» **Assignment**
Look through the records below for the line holding "Screen dimensions: 426x374". Write it out exactly, with each following line through the line holding "Task: Click the API-Schlüssel".

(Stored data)
****************
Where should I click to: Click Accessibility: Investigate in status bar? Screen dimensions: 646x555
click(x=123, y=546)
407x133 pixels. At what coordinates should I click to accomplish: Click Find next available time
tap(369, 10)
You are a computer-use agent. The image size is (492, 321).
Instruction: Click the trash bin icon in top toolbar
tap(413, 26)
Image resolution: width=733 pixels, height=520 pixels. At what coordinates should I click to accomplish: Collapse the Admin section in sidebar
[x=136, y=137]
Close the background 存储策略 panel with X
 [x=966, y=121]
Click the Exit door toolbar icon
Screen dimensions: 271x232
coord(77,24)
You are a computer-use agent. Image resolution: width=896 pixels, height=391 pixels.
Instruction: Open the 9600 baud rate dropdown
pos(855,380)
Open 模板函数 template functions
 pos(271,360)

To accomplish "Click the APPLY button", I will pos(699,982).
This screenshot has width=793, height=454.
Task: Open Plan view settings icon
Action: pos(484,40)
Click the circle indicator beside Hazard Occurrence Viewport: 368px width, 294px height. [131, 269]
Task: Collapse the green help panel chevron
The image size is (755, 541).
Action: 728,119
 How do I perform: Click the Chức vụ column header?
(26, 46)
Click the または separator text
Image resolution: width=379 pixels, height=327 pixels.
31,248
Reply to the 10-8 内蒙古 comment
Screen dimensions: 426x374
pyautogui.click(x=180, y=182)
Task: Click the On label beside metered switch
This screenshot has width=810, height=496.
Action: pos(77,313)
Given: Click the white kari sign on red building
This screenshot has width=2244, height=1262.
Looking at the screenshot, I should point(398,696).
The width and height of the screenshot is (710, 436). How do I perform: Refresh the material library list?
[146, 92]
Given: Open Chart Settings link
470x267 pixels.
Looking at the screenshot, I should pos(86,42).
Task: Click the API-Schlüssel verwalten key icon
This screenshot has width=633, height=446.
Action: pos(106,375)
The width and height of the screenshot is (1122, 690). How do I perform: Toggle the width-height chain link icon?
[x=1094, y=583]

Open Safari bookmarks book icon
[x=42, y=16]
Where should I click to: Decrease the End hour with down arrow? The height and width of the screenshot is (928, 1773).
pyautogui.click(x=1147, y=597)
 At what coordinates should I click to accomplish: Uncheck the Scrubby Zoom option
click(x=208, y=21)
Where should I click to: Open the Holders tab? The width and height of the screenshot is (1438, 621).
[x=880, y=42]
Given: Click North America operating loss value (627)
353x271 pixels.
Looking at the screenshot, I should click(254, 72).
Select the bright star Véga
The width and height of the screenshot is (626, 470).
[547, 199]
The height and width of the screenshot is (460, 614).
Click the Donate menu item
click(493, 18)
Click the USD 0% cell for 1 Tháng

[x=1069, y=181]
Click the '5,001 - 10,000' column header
****************
» **Output of the task**
Screen dimensions: 426x374
pyautogui.click(x=180, y=182)
Task: Click the On label beside metered switch
This screenshot has width=810, height=496.
Action: pos(77,313)
Given: Click the white kari sign on red building
This screenshot has width=2244, height=1262.
Looking at the screenshot, I should point(398,696).
The width and height of the screenshot is (710, 436). How do I perform: Refresh the material library list?
[146, 92]
Given: Open Chart Settings link
470x267 pixels.
Looking at the screenshot, I should pos(86,42).
Task: Click the API-Schlüssel verwalten key icon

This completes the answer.